Jan 01, 2008 01:30
how do you achieve what you ultimately desire?
what actions can you justify to yourself...that would help you achieve it?
how far do you go to get it?
where do you draw the line, logically?
DO you draw a logical line for it?
can you justify THAT action?
tough questions, huh?
eh, ill give my answer on them... its just another way for me to figure out MYself...
everyone can answer these questions in their own way. completely unique to their own psyche. my answer is simple.
->it doesn't really matter what the object of your desire is, because you know inside that you want it bad enough to do anything for it. to go any length, put the rules to the side, and become venerable to EVERYTHING that works against them.
that is how i work...that is how i do...i trust in myself enough...that i will always come out the other end just fine...so long as i let myself go to the edge, and fall off.
i fall...fall...fall...fall..................
and i hope to be caught.
i TRUST that i will be caught.
but i feel that is the only way i will be successful in my endeavors...in my career option, in love, in life...
but in order to be successful in this manner, you CANNOT be afraid...
you cannot be afraid to fail...afraid to hit the ground at the end of your fall...
if you aren't caught, it will hurt. it will hit you hard, and you'll not like the way it feels.
maybe im not so succesful then? lol...it seems that i've hit the bottom so many times that life has found me to be a jumper for anything that can make me smile, anything that can make me happy...but maybe in that respect i am the most successful person out there...as i am unfraid to go after that which makes me happy.
am i shallow then? because i will chase happiness so many different ways?
or am i strong, because i will continually chase it til i find what suits me best?
you can make such a judgement, cause i won't tell you what to think of me.

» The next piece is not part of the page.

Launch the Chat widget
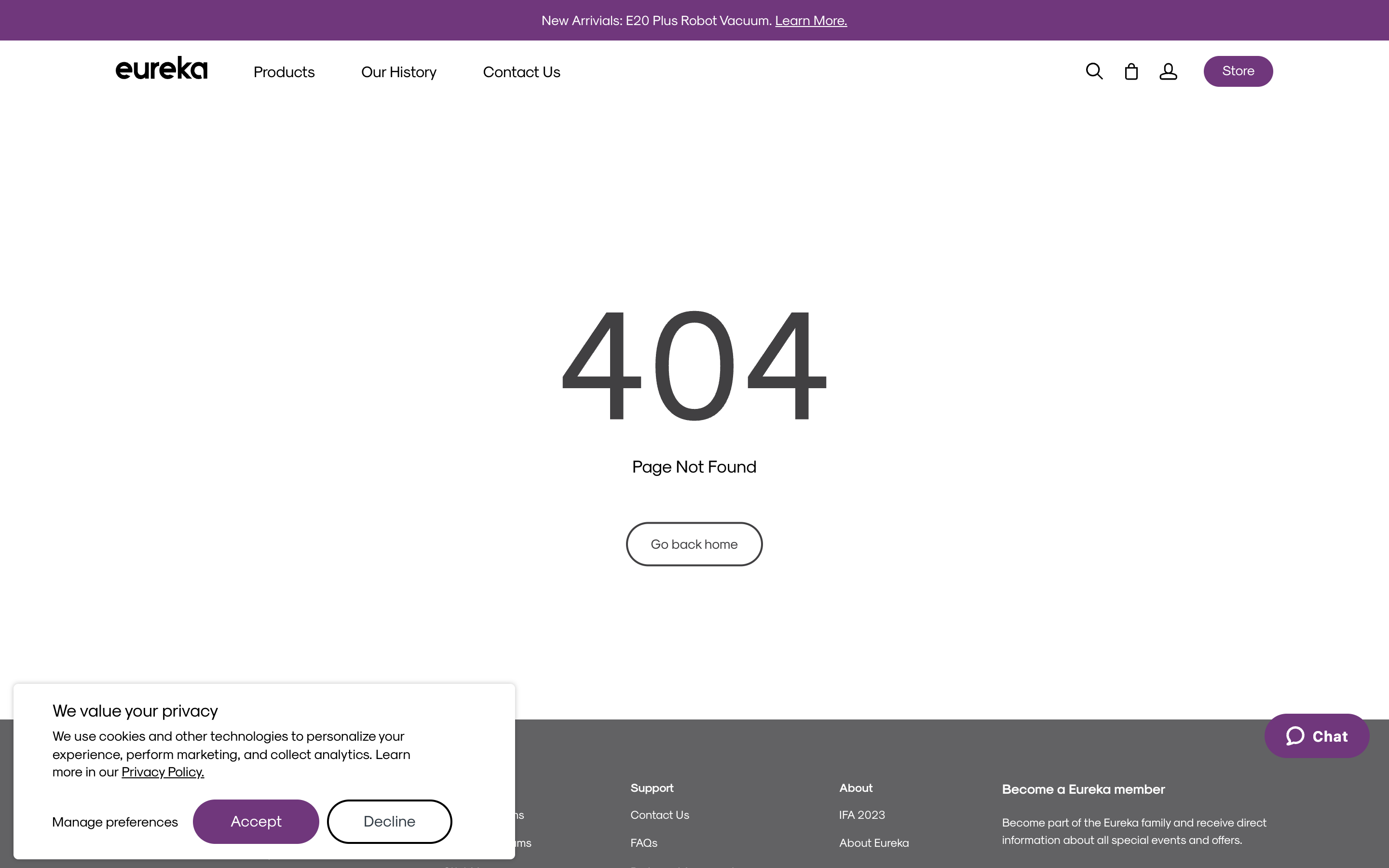This screenshot has width=1389, height=868. [x=1317, y=735]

these last few entries that i have posted, i feel that i have challenged most of the rules of our game of life. i feel that i have realized that i am not one that likes the idea of being controlled in life. life is too precious. life is too short. the only question i can ask you from all of this is...

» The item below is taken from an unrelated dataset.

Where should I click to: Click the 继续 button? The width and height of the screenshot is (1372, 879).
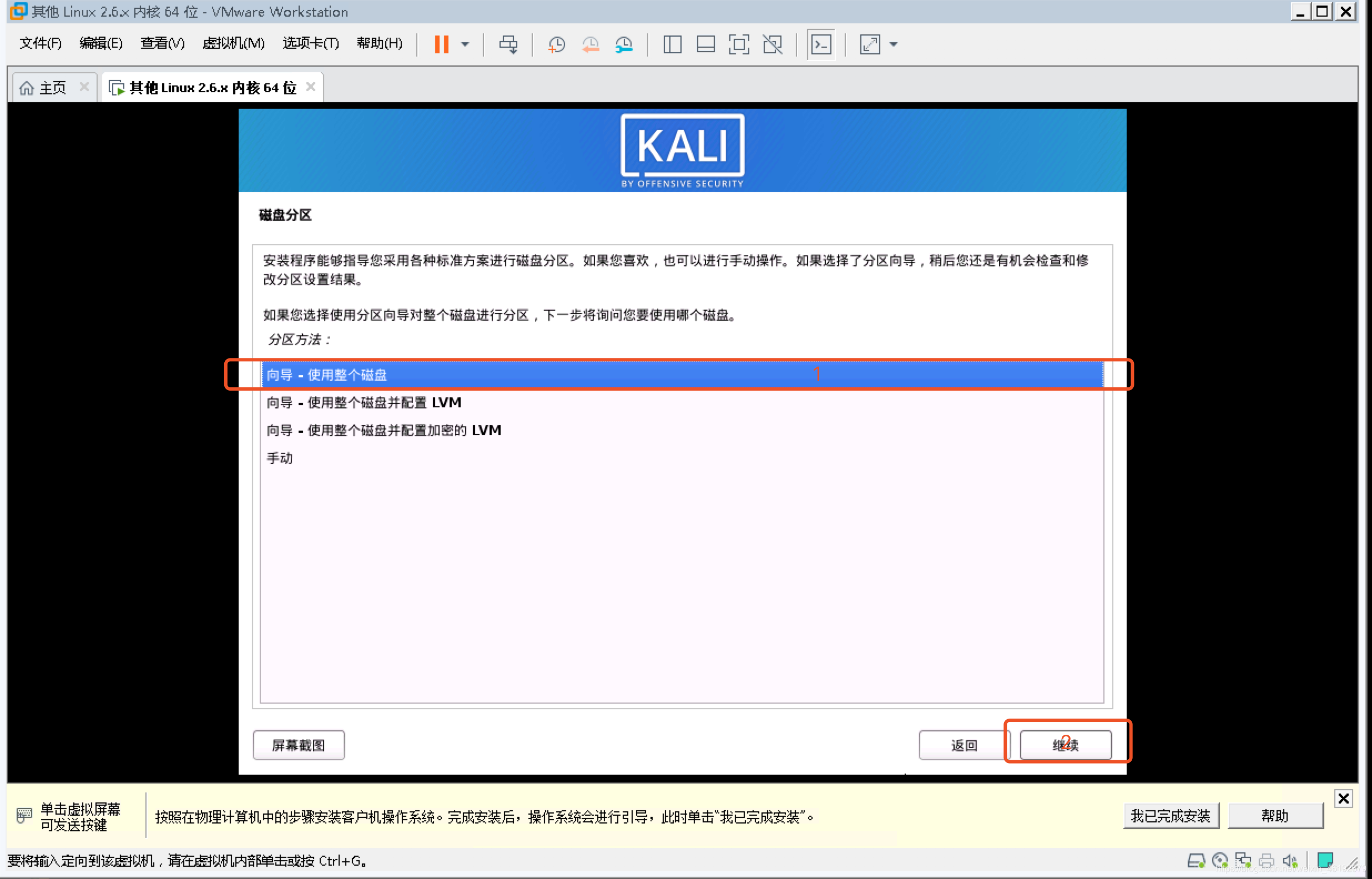tap(1065, 745)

if life was taken from you, now...would you be happy with all that you'd done? that is question that i live to answer...that my life is based upon. i live to enjoy the days that are so precious, the love that i feel, the air that i breathe, the friends that i have, and the gifts that i have been given. i swear, i speed, i love, i help, i respect, i lie, i eat, i drink (but not alcohol), i laugh, i achieve, and i tell the truth too. i drum, i work, i dream, i learn, i listen, i cry, i fail, i talk, i fear, did i say i love yet? lol
if thats not living, what is?
how can you not be happy after living like that?
do what you love.
love what you do.
life is good.
so LIVE it.
happy new year everyone. enjoy it as much as i will.